(Dataset entries)
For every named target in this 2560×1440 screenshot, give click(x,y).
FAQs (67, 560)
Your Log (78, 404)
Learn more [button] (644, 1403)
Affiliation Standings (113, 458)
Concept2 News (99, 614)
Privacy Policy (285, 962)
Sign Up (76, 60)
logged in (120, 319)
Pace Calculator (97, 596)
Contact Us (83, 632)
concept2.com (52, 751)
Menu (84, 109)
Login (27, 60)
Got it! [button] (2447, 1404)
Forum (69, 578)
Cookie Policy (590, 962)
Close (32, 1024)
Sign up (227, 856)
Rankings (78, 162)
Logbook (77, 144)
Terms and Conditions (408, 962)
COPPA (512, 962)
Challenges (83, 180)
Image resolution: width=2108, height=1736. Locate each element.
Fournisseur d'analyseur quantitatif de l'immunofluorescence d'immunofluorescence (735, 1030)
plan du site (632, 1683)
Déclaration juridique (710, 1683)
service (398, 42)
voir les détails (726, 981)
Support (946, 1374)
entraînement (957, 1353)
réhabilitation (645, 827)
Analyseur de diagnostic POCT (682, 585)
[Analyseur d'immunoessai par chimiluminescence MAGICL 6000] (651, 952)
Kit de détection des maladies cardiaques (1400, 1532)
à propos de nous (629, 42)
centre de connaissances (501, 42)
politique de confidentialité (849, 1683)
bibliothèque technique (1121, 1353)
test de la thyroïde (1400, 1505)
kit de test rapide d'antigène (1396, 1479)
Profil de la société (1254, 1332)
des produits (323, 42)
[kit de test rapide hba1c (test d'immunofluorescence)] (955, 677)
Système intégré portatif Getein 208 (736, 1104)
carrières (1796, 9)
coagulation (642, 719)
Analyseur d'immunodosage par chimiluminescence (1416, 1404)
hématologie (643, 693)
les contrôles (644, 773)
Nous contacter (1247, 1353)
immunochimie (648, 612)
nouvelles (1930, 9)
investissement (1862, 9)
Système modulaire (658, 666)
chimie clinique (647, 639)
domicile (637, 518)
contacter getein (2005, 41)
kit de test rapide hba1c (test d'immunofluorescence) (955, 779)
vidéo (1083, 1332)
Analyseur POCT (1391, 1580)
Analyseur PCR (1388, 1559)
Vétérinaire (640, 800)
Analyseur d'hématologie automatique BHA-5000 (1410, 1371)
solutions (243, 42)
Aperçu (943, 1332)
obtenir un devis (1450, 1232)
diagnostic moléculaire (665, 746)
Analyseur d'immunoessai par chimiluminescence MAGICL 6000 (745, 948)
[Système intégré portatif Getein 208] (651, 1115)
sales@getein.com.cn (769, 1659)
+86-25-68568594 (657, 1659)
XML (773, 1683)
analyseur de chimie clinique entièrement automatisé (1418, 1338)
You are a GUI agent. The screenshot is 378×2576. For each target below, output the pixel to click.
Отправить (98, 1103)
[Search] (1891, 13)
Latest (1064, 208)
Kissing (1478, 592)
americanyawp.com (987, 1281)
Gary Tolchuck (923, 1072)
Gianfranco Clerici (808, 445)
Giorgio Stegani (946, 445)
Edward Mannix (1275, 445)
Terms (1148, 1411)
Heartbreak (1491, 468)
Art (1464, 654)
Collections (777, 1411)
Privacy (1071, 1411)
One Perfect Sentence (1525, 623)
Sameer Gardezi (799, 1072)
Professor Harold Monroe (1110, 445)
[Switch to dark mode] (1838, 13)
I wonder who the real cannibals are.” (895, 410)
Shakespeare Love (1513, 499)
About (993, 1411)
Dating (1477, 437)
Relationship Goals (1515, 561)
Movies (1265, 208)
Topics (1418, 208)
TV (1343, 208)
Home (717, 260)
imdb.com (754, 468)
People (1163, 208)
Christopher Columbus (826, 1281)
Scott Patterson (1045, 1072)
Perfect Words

> Work item:
Your answer should be the exact lines above from the one with "Profil de la société (1254, 1332)" through the one with "analyseur de chimie", both included, and nothing besides.

> Output of the exercise:
Profil de la société (1254, 1332)
des produits (323, 42)
[kit de test rapide hba1c (test d'immunofluorescence)] (955, 677)
Système intégré portatif Getein 208 (736, 1104)
carrières (1796, 9)
coagulation (642, 719)
Analyseur d'immunodosage par chimiluminescence (1416, 1404)
hématologie (643, 693)
les contrôles (644, 773)
Nous contacter (1247, 1353)
immunochimie (648, 612)
nouvelles (1930, 9)
investissement (1862, 9)
Système modulaire (658, 666)
chimie clinique (647, 639)
domicile (637, 518)
contacter getein (2005, 41)
kit de test rapide hba1c (test d'immunofluorescence) (955, 779)
vidéo (1083, 1332)
Analyseur POCT (1391, 1580)
Analyseur PCR (1388, 1559)
Vétérinaire (640, 800)
Analyseur d'hématologie automatique BHA-5000 (1410, 1371)
solutions (243, 42)
Aperçu (943, 1332)
obtenir un devis (1450, 1232)
diagnostic moléculaire (665, 746)
Analyseur d'immunoessai par chimiluminescence MAGICL 6000 (745, 948)
[Système intégré portatif Getein 208] (651, 1115)
sales@getein.com.cn (769, 1659)
+86-25-68568594 (657, 1659)
XML (773, 1683)
analyseur de chimie clinique entièrement automatisé (1418, 1338)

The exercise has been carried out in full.